>> Start INFORMATION SUPPLIED
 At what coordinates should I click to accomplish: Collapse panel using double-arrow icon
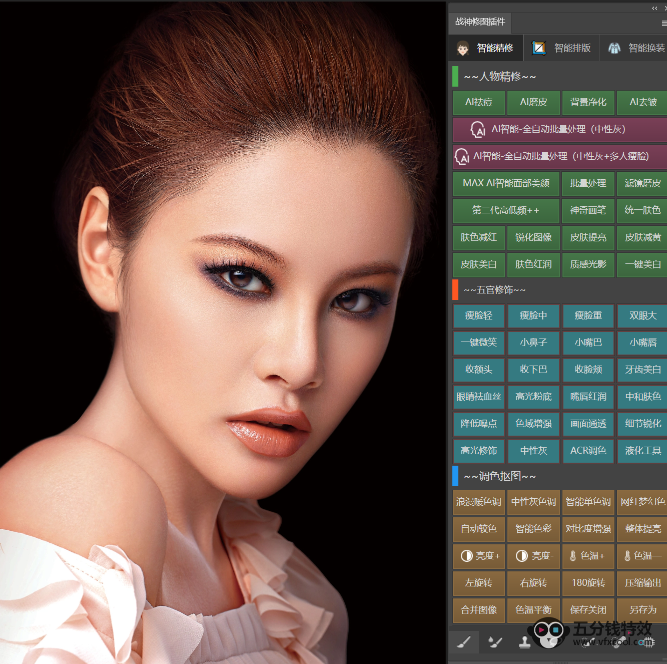(x=654, y=8)
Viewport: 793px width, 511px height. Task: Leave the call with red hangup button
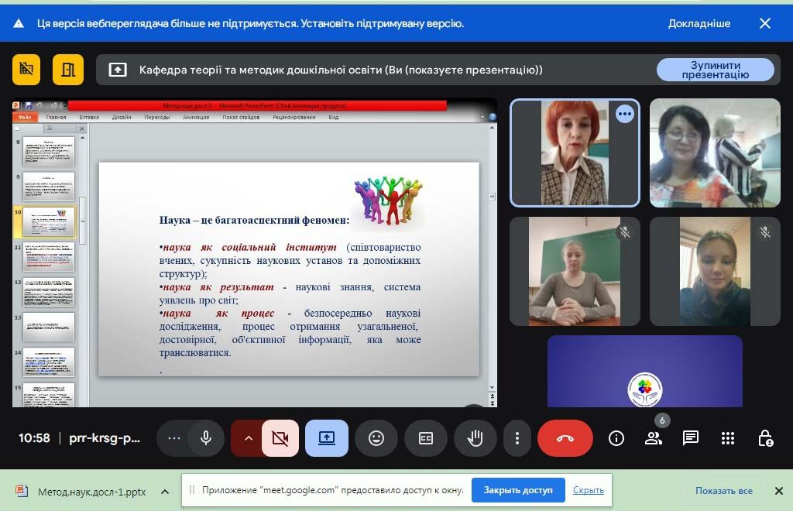click(565, 438)
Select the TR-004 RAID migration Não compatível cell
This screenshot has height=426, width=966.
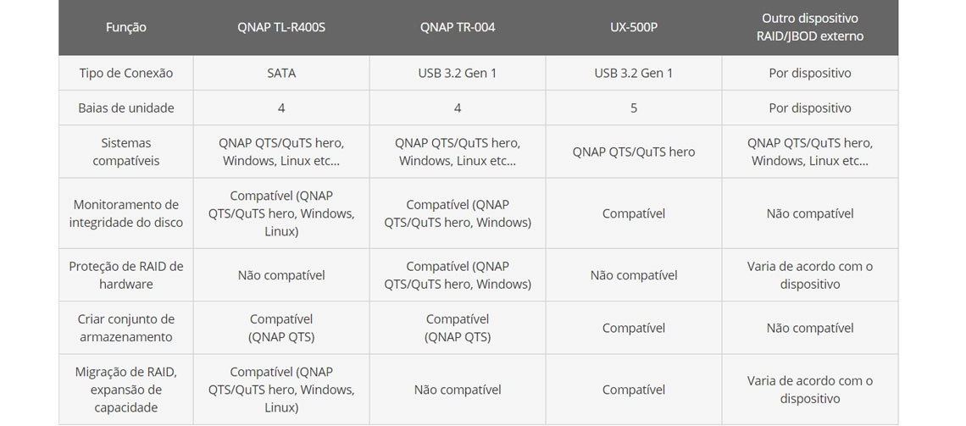[457, 390]
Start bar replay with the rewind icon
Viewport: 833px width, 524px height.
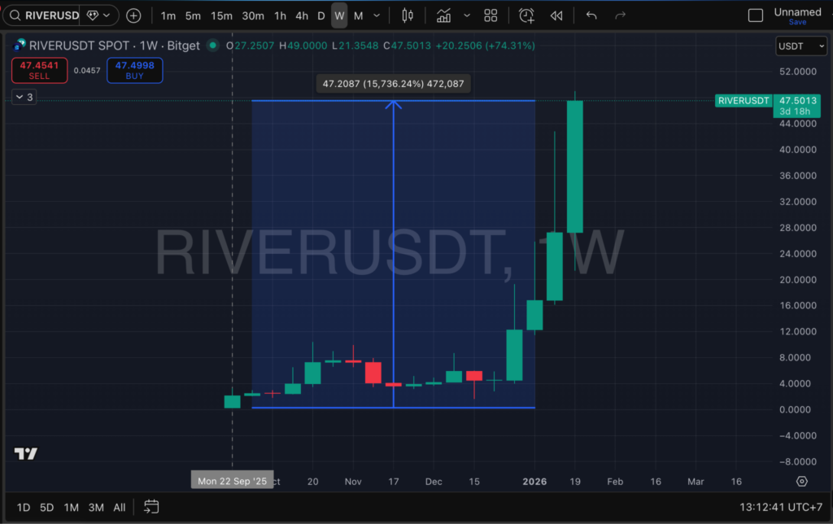556,15
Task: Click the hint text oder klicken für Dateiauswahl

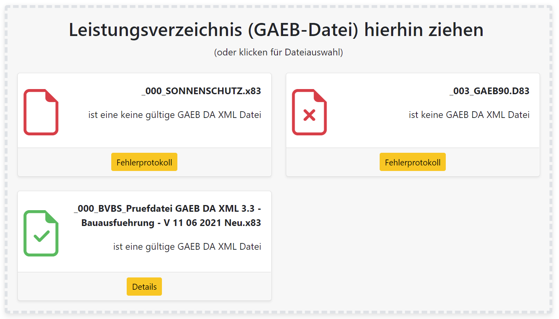Action: tap(279, 52)
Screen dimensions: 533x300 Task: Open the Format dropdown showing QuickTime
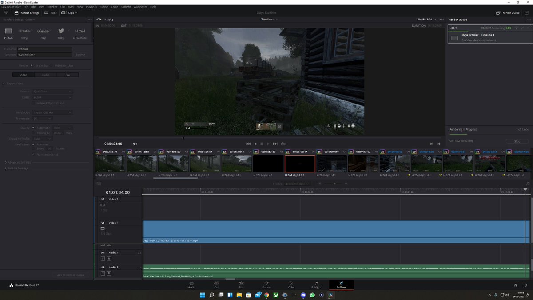[52, 91]
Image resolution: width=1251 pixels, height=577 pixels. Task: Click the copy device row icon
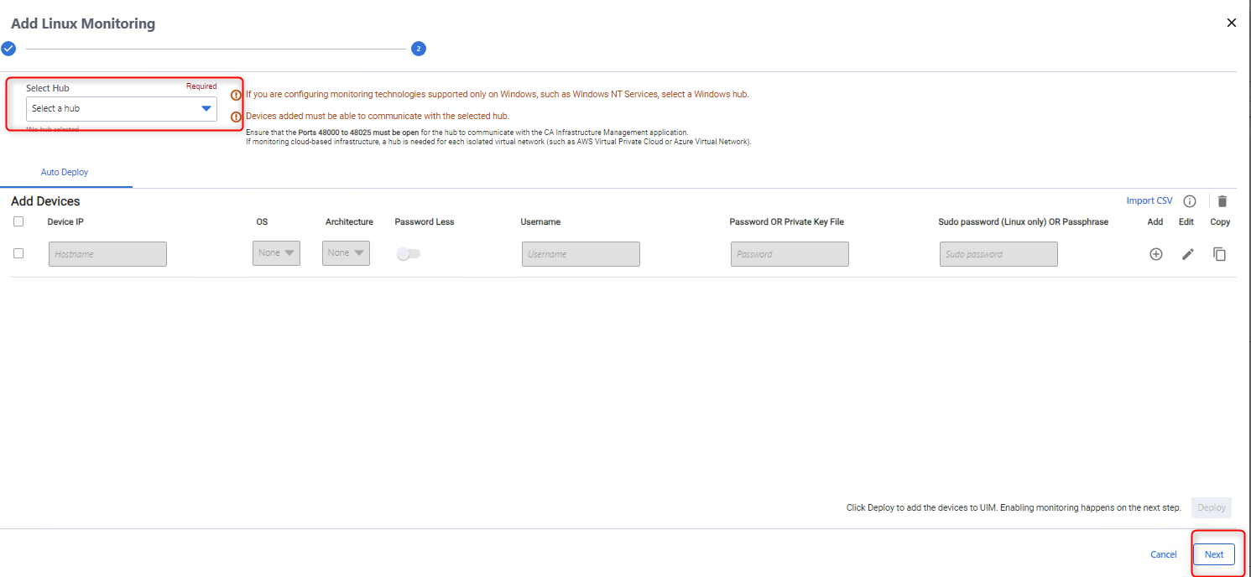coord(1220,254)
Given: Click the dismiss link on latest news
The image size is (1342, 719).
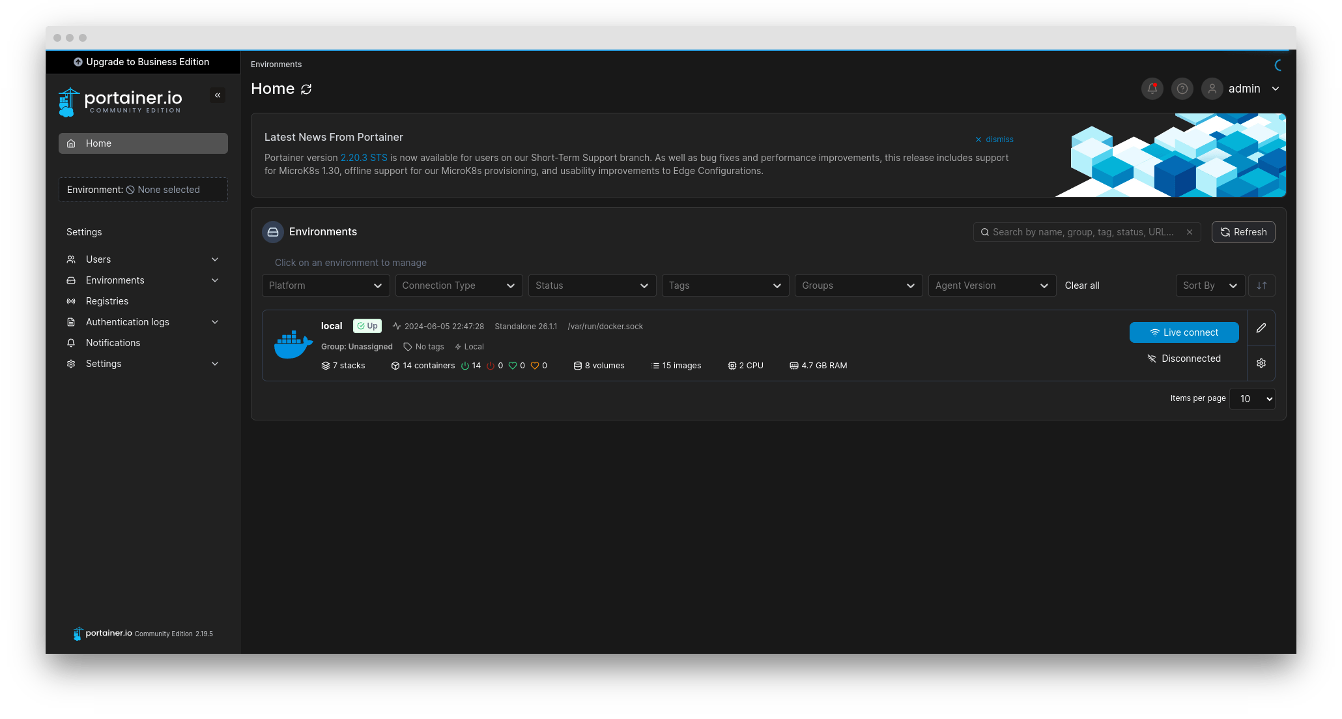Looking at the screenshot, I should (x=992, y=139).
>> End INFORMATION SUPPLIED
> [WHAT TO WORK ON]
In the part of the entries that runs from the line containing "Given: Click the dismiss link on latest news" through the last entry, change "latest news" to "top stories" and leave everything else unchanged. Give back only those lines, without the pictures.

> [TASK OUTPUT]
Given: Click the dismiss link on top stories
The image size is (1342, 719).
Looking at the screenshot, I should (x=992, y=139).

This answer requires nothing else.